Supplementary material-revised_Supplementary_for_respiration_clear_.docx (44.52 kB)
Download file

Supplementary Material for: Small Airway Dysfunction in Asthma Is Associated with Perceived Respiratory Symptoms, Non-Type 2 Airway Inflammation, and Poor Responses to Therapy

Download (44.52 kB)
posted on 23.04.2021, 08:54 by Liu Y., Zhang L., Li H.L., Liang B.M., Wang J., Zhang X., Chen Z.H., Zhang H.P., Xie M., Wang L., Wang G., Oliver B.G.
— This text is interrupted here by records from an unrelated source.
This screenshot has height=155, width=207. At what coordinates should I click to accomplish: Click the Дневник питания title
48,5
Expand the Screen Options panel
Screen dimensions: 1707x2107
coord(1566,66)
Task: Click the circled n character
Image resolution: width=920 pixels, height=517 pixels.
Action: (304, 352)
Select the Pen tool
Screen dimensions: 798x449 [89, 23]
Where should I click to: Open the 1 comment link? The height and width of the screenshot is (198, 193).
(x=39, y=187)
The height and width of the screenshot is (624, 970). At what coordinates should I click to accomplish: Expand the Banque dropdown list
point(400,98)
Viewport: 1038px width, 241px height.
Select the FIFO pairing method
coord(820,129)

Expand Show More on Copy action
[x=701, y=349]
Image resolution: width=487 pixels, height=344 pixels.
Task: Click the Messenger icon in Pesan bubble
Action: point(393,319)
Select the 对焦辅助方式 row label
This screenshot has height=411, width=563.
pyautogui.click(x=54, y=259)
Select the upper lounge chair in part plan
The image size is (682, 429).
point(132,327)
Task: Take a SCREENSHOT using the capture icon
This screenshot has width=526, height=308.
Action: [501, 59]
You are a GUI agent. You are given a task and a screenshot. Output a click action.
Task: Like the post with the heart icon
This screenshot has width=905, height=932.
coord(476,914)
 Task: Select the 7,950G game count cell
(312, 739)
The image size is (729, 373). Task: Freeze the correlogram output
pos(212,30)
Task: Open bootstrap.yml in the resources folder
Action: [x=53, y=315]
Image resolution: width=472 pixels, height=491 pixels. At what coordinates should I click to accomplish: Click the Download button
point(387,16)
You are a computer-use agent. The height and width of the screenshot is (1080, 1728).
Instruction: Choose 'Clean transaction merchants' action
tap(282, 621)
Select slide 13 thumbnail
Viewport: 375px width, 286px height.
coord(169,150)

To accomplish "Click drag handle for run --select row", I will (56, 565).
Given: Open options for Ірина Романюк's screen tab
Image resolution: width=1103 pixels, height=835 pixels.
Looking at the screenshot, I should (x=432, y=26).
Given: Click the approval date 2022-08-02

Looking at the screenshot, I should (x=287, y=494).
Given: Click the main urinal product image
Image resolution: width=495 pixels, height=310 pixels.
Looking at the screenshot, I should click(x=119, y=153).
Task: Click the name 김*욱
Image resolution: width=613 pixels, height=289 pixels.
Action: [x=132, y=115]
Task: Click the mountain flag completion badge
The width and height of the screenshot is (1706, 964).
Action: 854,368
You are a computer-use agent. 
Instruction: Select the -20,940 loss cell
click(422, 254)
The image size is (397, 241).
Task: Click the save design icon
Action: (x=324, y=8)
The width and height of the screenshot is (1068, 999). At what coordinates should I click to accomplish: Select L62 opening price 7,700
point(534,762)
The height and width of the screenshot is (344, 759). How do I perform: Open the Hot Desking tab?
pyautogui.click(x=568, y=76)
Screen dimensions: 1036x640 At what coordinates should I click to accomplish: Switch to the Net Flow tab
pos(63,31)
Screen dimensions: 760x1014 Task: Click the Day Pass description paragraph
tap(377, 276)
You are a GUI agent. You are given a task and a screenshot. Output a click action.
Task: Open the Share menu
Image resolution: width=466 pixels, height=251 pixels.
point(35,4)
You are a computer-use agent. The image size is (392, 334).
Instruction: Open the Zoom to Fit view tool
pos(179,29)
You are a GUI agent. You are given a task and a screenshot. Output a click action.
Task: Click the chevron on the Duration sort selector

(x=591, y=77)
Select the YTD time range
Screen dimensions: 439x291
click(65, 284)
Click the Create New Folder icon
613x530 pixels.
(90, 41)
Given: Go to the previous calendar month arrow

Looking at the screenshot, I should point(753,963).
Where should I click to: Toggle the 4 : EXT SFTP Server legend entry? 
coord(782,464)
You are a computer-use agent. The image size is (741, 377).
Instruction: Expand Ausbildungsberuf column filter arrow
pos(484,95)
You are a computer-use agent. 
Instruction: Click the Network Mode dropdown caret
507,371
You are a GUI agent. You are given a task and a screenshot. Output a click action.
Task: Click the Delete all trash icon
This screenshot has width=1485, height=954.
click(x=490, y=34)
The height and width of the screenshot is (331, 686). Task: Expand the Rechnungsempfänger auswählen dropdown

Background: Emerging evidence has indicated that small airway dysfunction (SAD) contributes to the clinical expression of asthma. Objectives: The aim of the study was to explore the relationships of SAD assessed by forced expiratory flow between 25 and 75% (FEF25–75%), with clinical and inflammatory profile and treatment responsiveness in asthma. Method: In study I, dyspnea intensity (Borg scale), chest tightness, wheezing and cough (visual analog scales, VASs), and pre- and post-methacholine challenge testing (MCT) were analyzed in asthma patients with SAD and non-SAD. In study II, asthma subjects with SAD and non-SAD underwent sputum induction, and inflammatory mediators in sputum were detected. Asthma patients with SAD and non-SAD receiving fixed treatments were prospectively followed up for 4 weeks in study III. Spirometry, Asthma Control Questionnaire (ACQ), and Asthma Control Test (ACT) were carried out to define treatment responsiveness. Results: SAD subjects had more elevated ΔVAS for dyspnea (p = 0.027) and chest tightness (p = 0.032) after MCT. Asthma patients with SAD had significantly elevated interferon (IFN)-γ in sputum (p < 0.05), and Spearman partial correlation found FEF25–75% significantly related to IFN-γ and interleukin-8 (both having p < 0.05). Furthermore, multivariable regression analysis indicated SAD was significantly associated with worse treatment responses (decrease in ACQ ≥0.5 and increase in ACT ≥3) (p = 0.022 and p = 0.032). Conclusions: This study indicates that SAD in asthma predisposes patients to greater dyspnea intensity and chest tightness during bronchoconstriction. SAD patients with asthma are characterized by non-type 2 inflammation that may account for poor responsiveness to therapy.